生物解离大豆过程中形成的乳状液结构

以不同酶解时间(1、2、3 h)、不同酶添加量(1%、2%)生物解离大豆过程中形成的乳状液为研究对象,探究乳状液中乳滴聚集机制、结构特征及分子间相互作用。通过乳状液中蛋白水解度、显微镜观察、Zeta电位、十二烷基硫酸钠-聚丙烯酰胺凝胶电泳(sodium dodecyl sulfate-polyacrylamide gel electrophoresis,SDS-PAGE)、荧光色谱等指标的测定发现:经过蛋白酶酶解,乳状液中蛋白水解度在7%左右;生物解离使乳状液蛋白被酶解成分子质量较小的肽段,乳状液油脂与蛋白之间的亲和力降低,乳滴出现聚集,Zeta电位绝对值减小;SDSPAGE条带上出现了由二硫键引起的大分子质量的蛋白聚集体;另外,乳状液荧光光谱中,乳状液相对于相同酶解条件下大豆分离蛋白荧光强度明显减弱,可能是由磷脂的存在、蛋白质-油脂之间的相互作用及蛋白质聚集体导致。

Structural Study on Emulsion Formed during Enzyme-Assisted Aqueous Extraction from Soybean Oil

In this study, the emulsion formed during enzyme-assisted aqueous extraction of soybean oil was investigated at different hydrolysis times (1, 2, and 3 h) and enzyme dosages (1% and 2%). The mechanism of action of oil droplets in the emulsion was elucidated to explore the structural features and intermolecular interactions.

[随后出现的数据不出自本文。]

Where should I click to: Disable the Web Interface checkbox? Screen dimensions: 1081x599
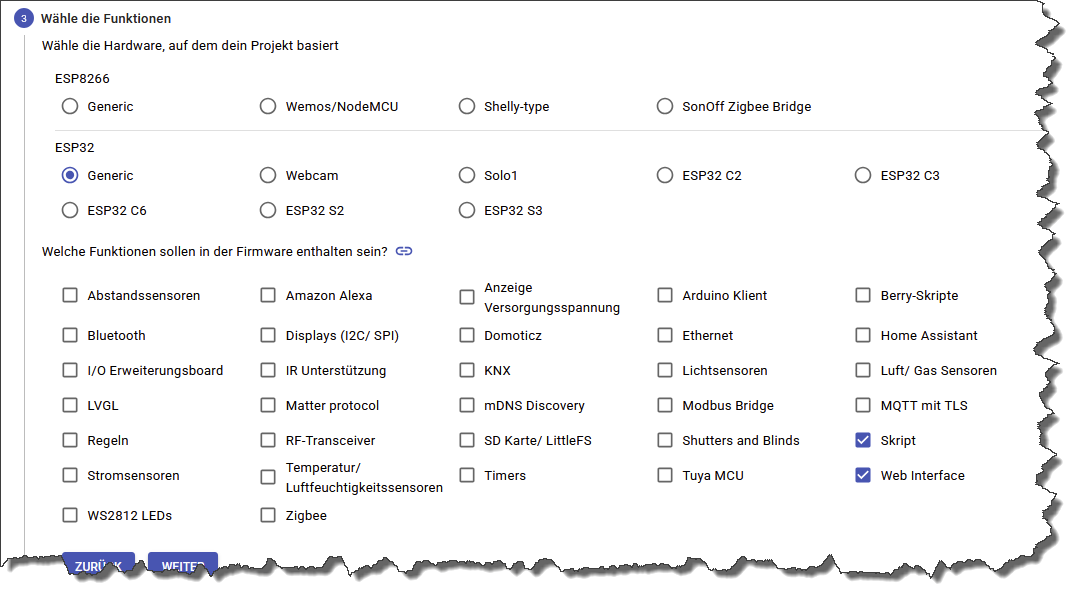(863, 475)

The degree of hydrolysis (DH), microscopic observation, zeta-potential, fluorescence spectroscopy, and sodium dodecyl sulfate-polyacrylamide gel electrophoresis (SDS-PAGE) profiles were determined. The results showed that the DH of the emulsion was about 7%. As a result, the protein in the emulsion was broken down into small peptides, resulting in reduced affinity between oil and protein, droplet aggregation and decreased absolute value of zeta potential. Large protein aggregates linked by disulfide bonds appeared on the SDS-PAGE. In addition, the fluorescence intensity of the emulsion was obviously weakened as compared to soybean protein isolate (SPI) under the same hydrolysis conditions, which may be attributed to the presence of phospholipids, the interaction between tryptophan residue and oil and the disulfide-linked aggregates.